Last year’s GameStop craze gave birth to the term “meme stocks,” which refers to stocks that are hyped up on social media sites and other online communities, often with little or no regard for fundamentals of the companies being hyped. Other companies that gained similar followings include theater operator AMC Entertainment Holdings (AMC.US), which nearly went bankrupt after its business tanked during the pandemic, and fallen smartphone superstar BlackBerry (BB.TO).

Predictably, these meme stocks have all fallen back, though not necessarily to levels where they were before their dramatic rises started.

While AMTD Digital’s case bears many similarities to last year’s meme stocks, it is even more mysterious in some ways. Some media reports attributed its surge to traders on WallStreetBets who bid up GameStop last year. But members of that group appeared as just as puzzled as anyone. “I feel like all of us knew about this stock only when it was too late,” one wrote.

Adding to the mystery, shares of another Hong Kong company, invest bank Magic Empire Global Ltd. (MEGL.US), soared some 2,300% on their first trading day after their New York IPO last Friday.

While AMTD Digital has made headlines as a new meme stock, few seem to know what exactly the company does.

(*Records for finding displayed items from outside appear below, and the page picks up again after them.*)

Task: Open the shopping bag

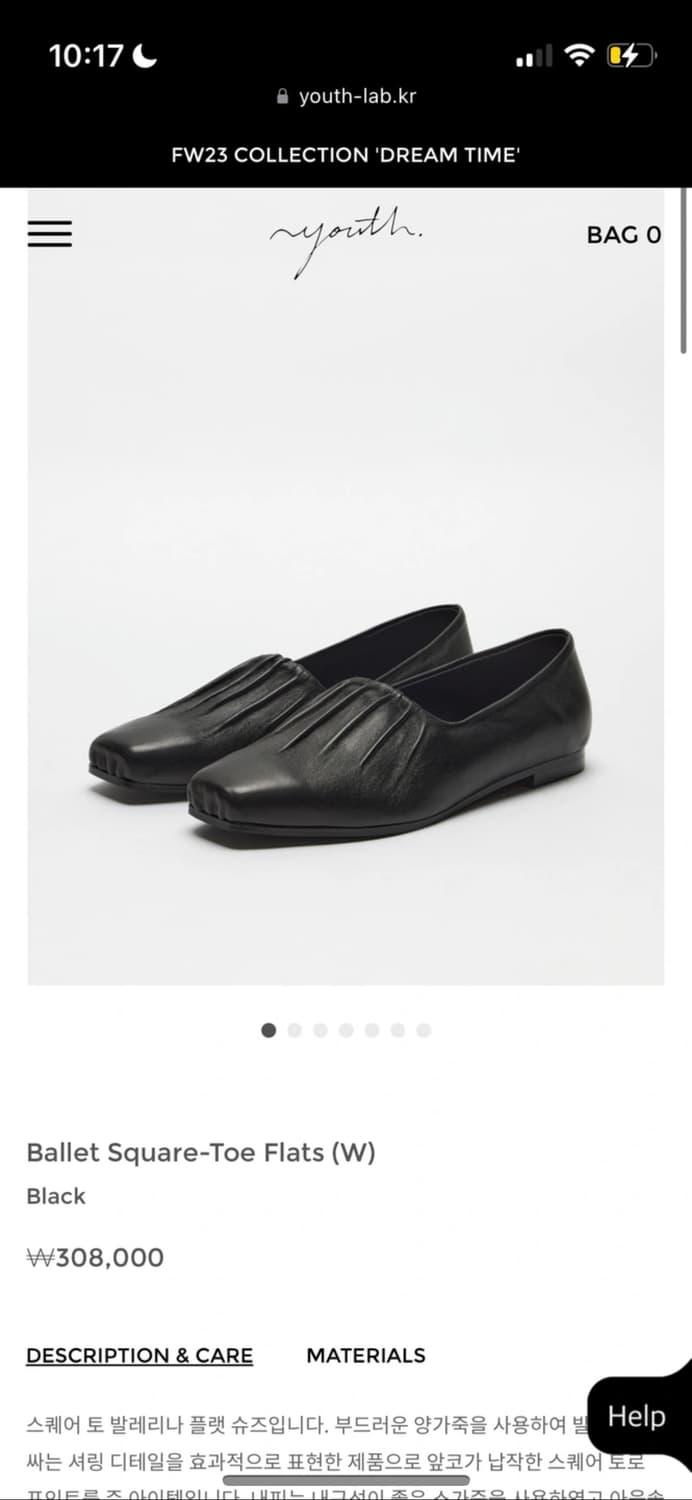Action: coord(623,235)
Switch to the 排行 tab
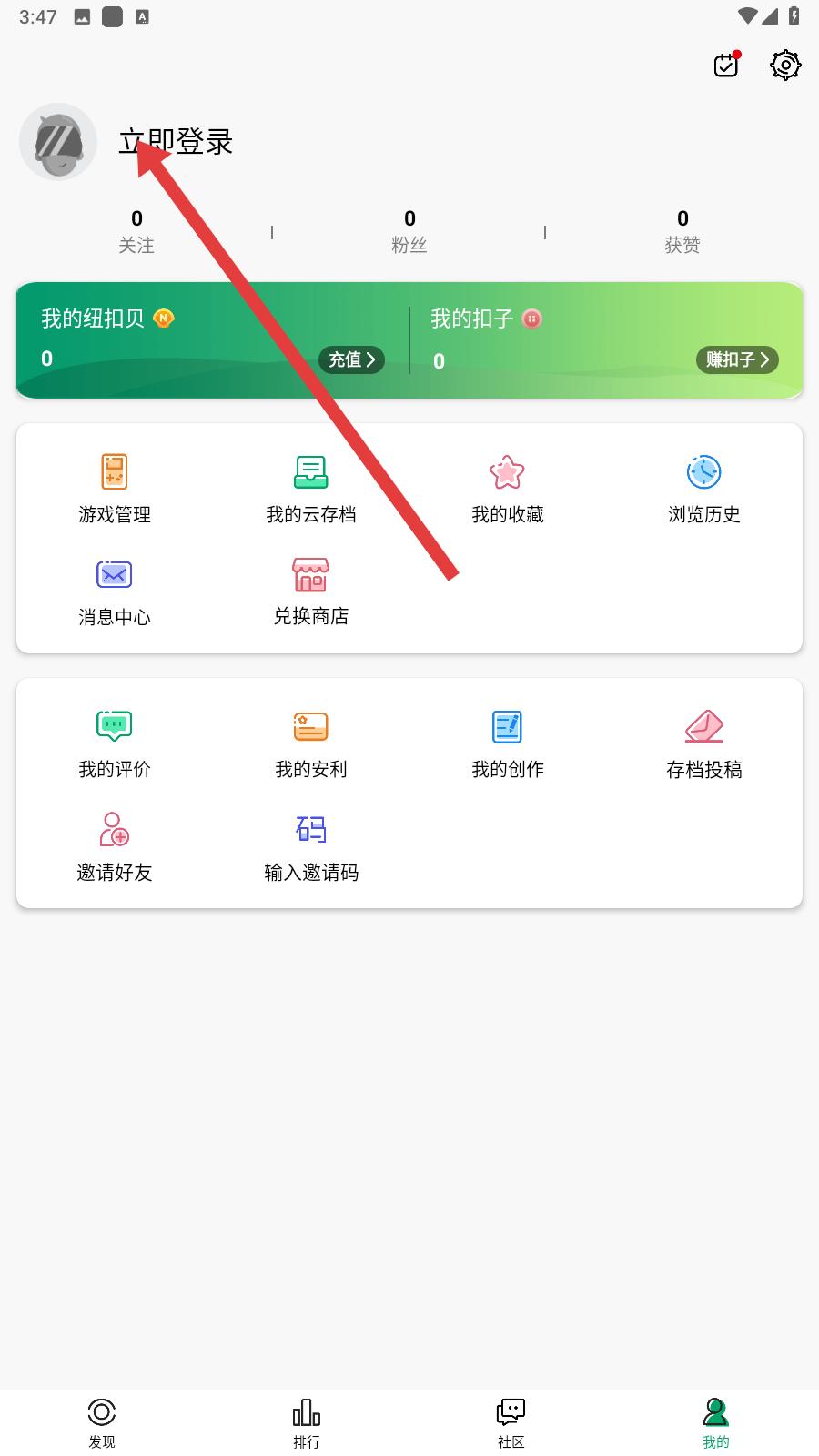Screen dimensions: 819x1456 (307, 1422)
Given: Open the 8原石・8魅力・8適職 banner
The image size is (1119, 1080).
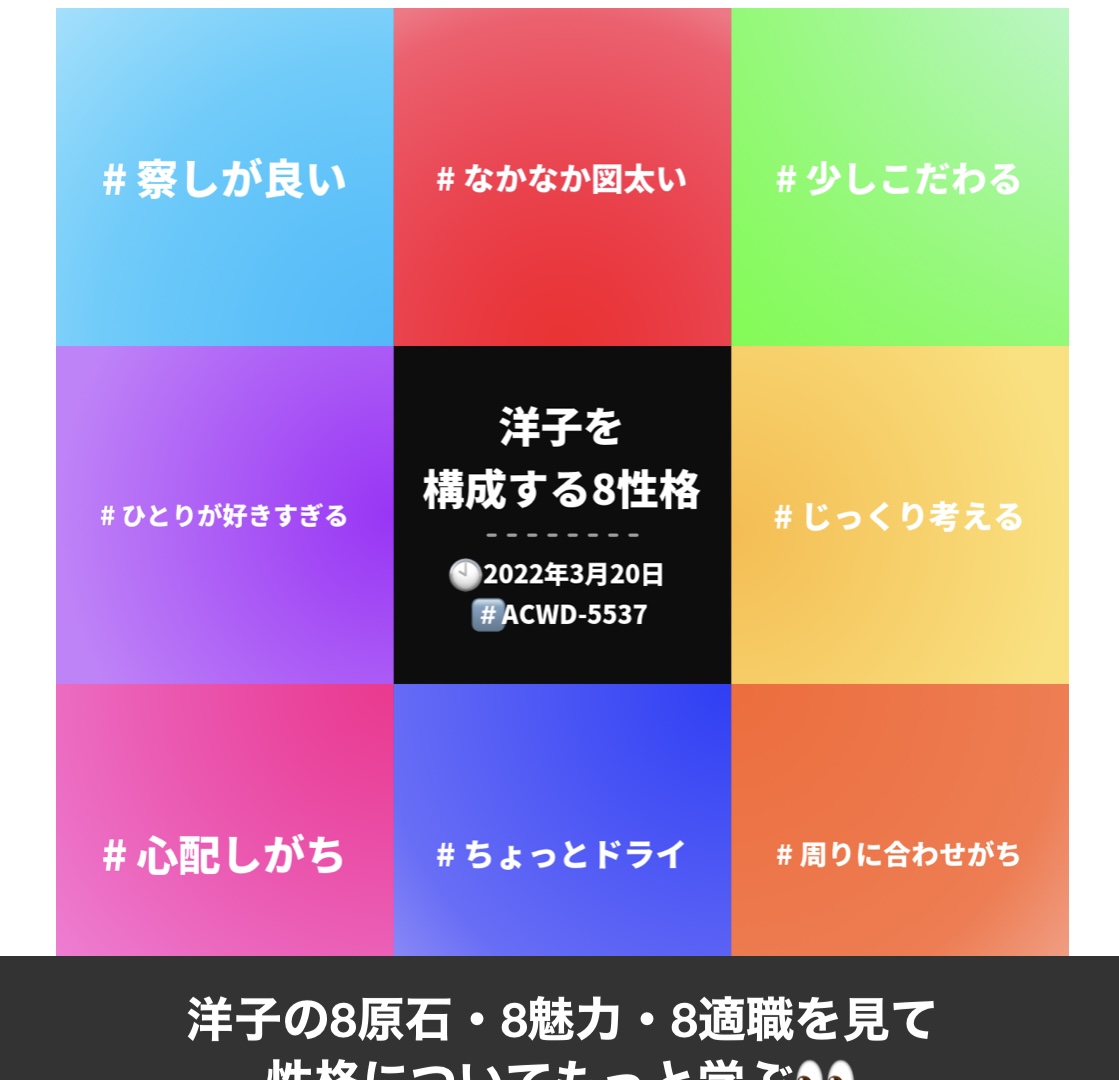Looking at the screenshot, I should 560,1020.
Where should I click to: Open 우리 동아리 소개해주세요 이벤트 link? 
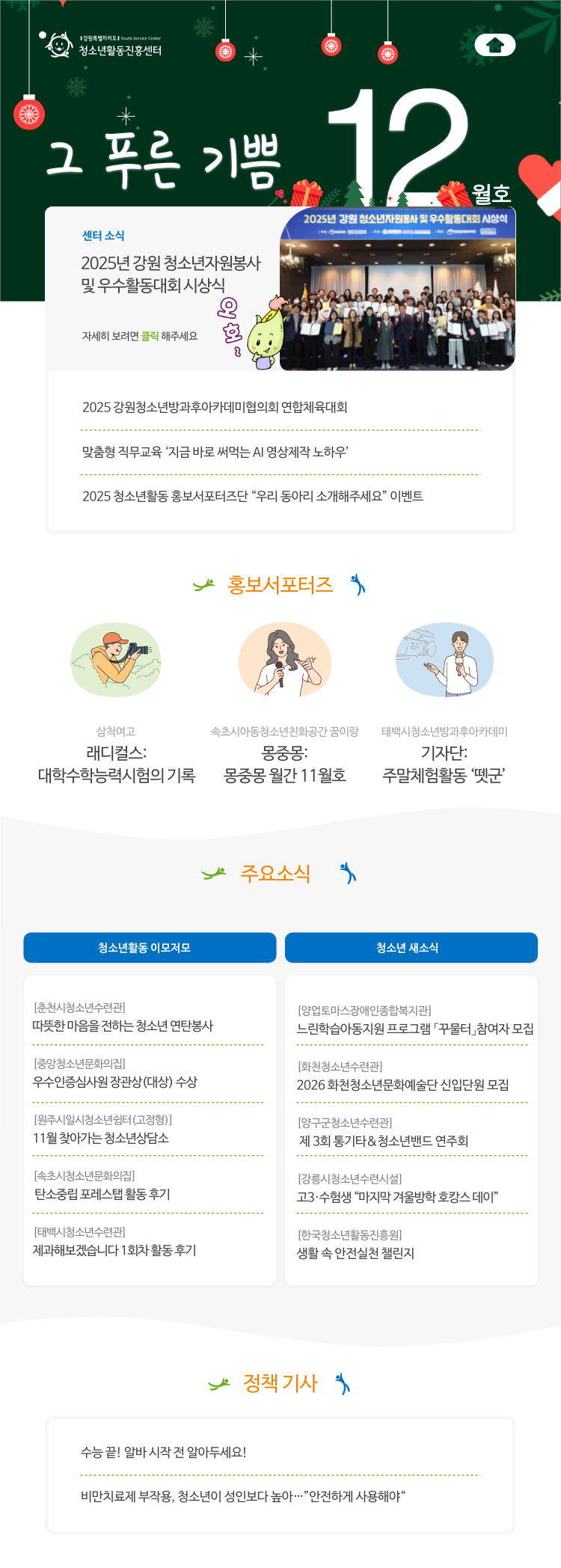tap(253, 496)
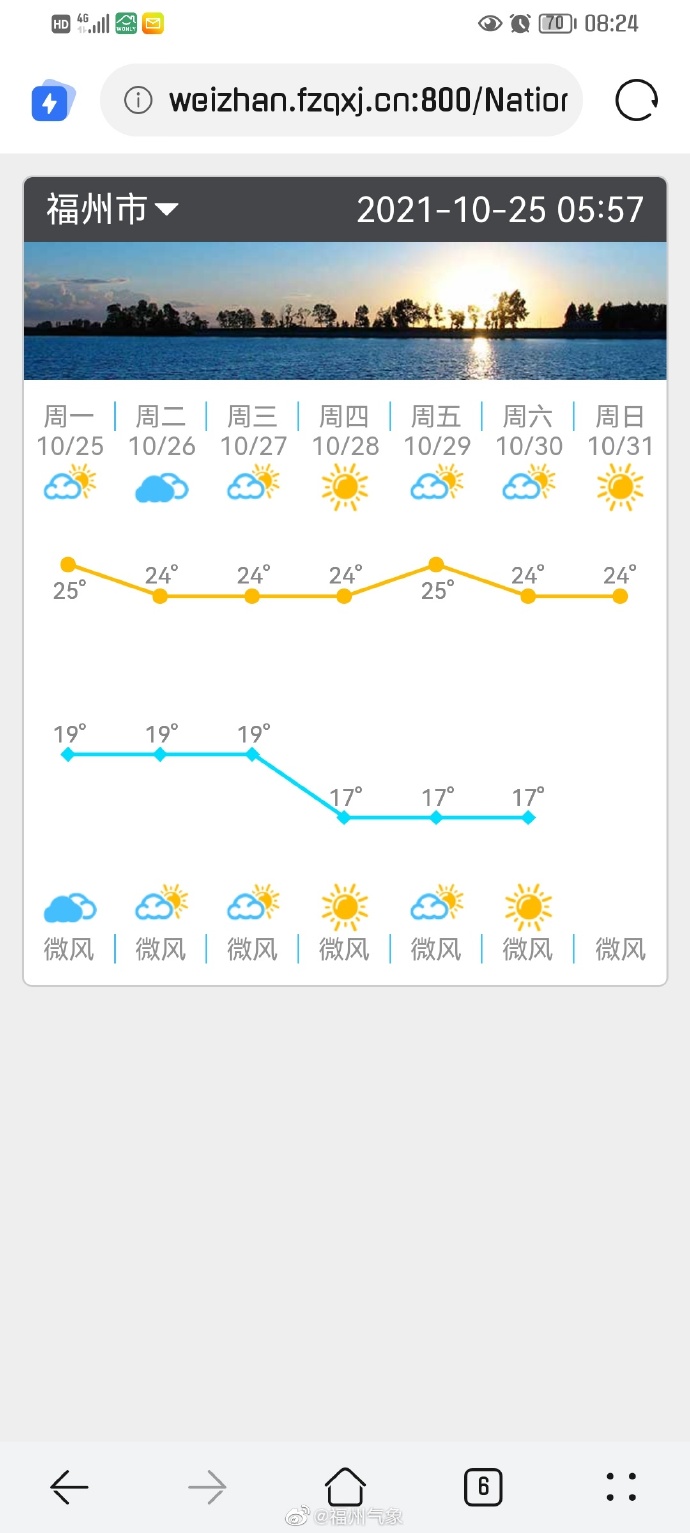
Task: Reload the page with the refresh icon
Action: coord(636,101)
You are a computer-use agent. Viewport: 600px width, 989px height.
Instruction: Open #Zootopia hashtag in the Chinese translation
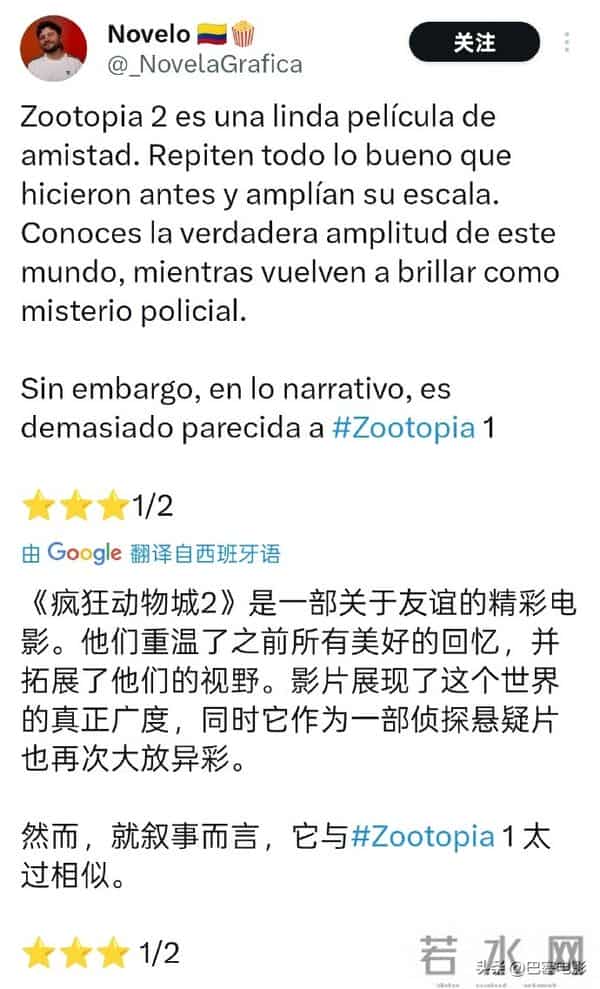point(422,836)
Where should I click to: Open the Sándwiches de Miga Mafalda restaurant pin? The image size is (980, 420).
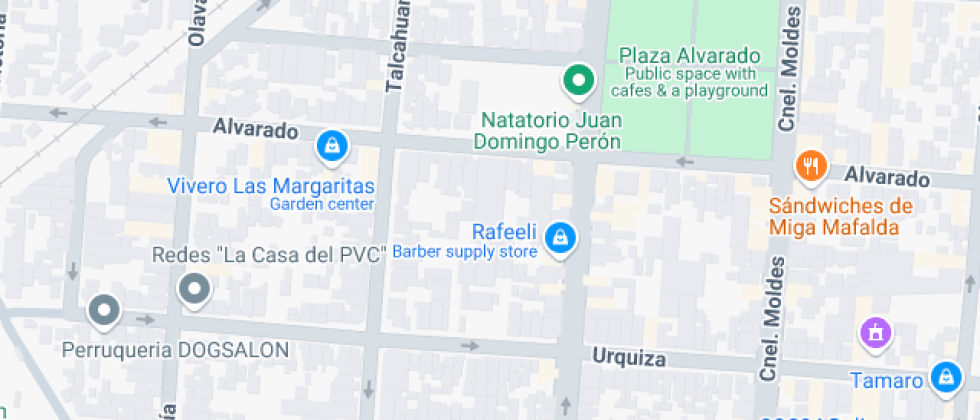click(811, 165)
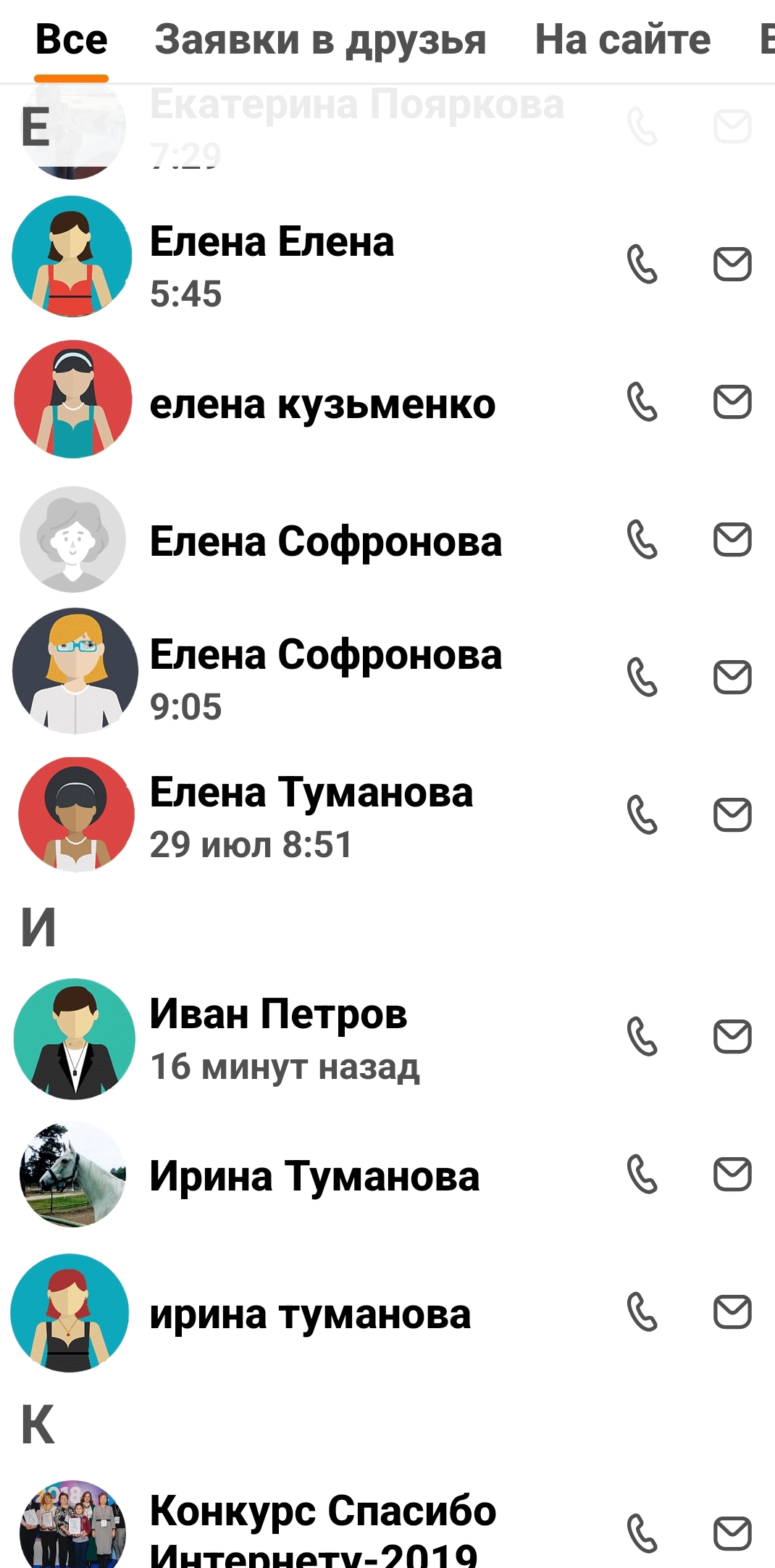The width and height of the screenshot is (775, 1568).
Task: Open Ирина Туманова with horse photo
Action: [x=314, y=1175]
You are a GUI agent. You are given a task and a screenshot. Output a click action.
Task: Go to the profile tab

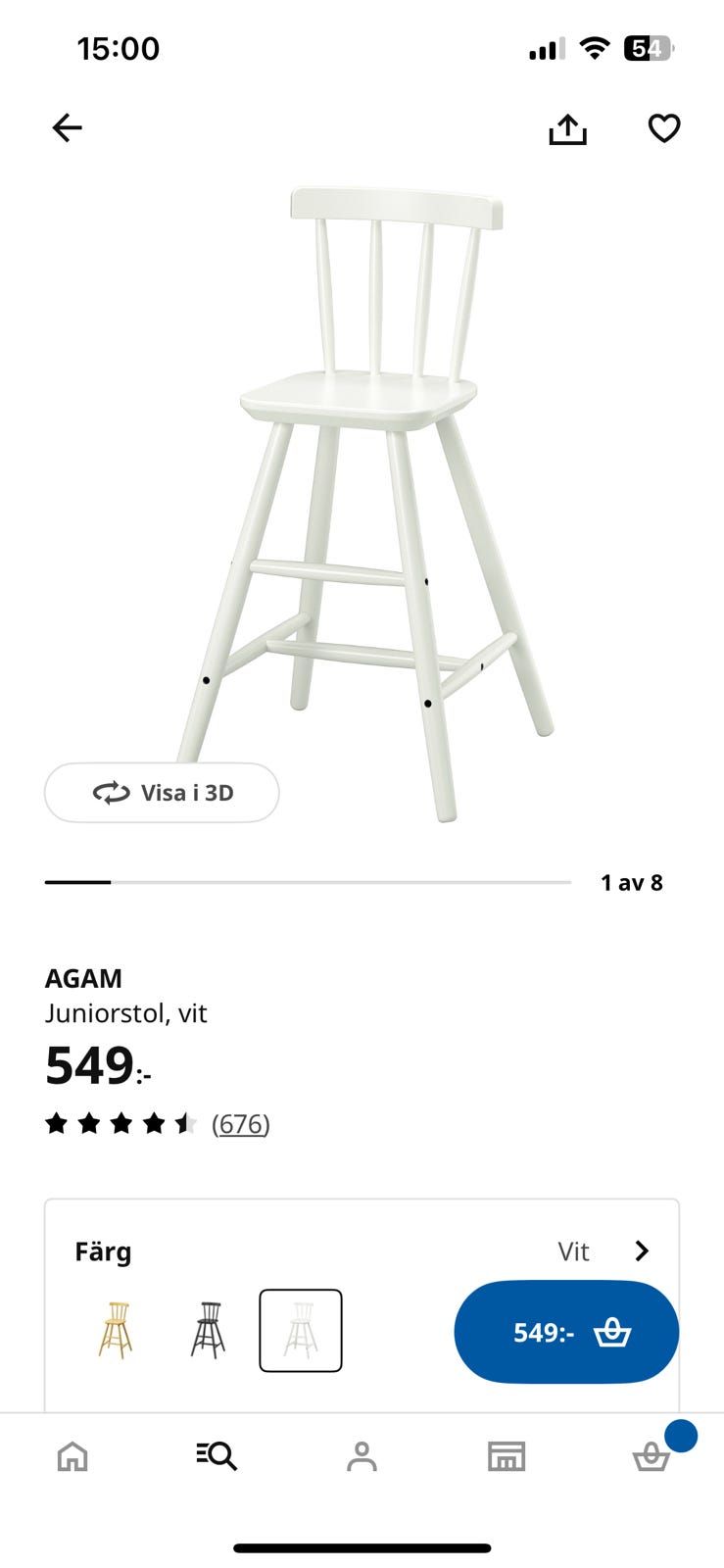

Created in 2019, AMTD Digital is ultimately controlled by AMTD Group, which was founded by Hong Kong billionaire Li Ka-shing’s CK Hutchinson Group (0001.HK) and Commonwealth Bank of Australia (CBA.AX) in 2003. But after its surge, Li Ka-shing, one of Asia’s richest men, moved to distance himself from the company, according to media reports.

The company’s main source of revenue is its “SpiderNet” ecosystem, through which it provides capital, technologies and other resources for a network of digital financial startups, and also connects them with other businesses that can help them develop. AMTD Digital receives fees from members of this community, and makes its own equity investment in ventures it considers promising.

In addition to nurturing young business, AMTD Digital operates its own insurance brokerage business in Hong Kong, which it complemented with the acquisition of a similar venture in Singapore named PolicyPal in 2020. The company also has started investing in digital media and marketing businesses.

AMTD Digital’s revenue growth has been lackluster, especially compared to its share-price performance. In the 12 months through April 2020, its second year of operation, the company’s revenue surged more than tenfold year-on-year to HK$168 million ($21.4 million). But the pace slowed sharply to 17% in the next fiscal year, and to less than 4% in the 10 months through February this year from the same period in 2021.

Perhaps, the company’s biggest attraction is its high profit margin, which exceeded 60% in its latest fiscal year, excluding valuation gains and other extra income.

But none of this probably mattered to the mysterious armies of traders who pushed up AMTD Digital’s stock. At the end of the day, a meme is just a façade, and in this case nobody really seemed to care what lay behind that facade. But a precipitous drop in this particular meme is inevitable. The big question is where the price will end up when the dust settles.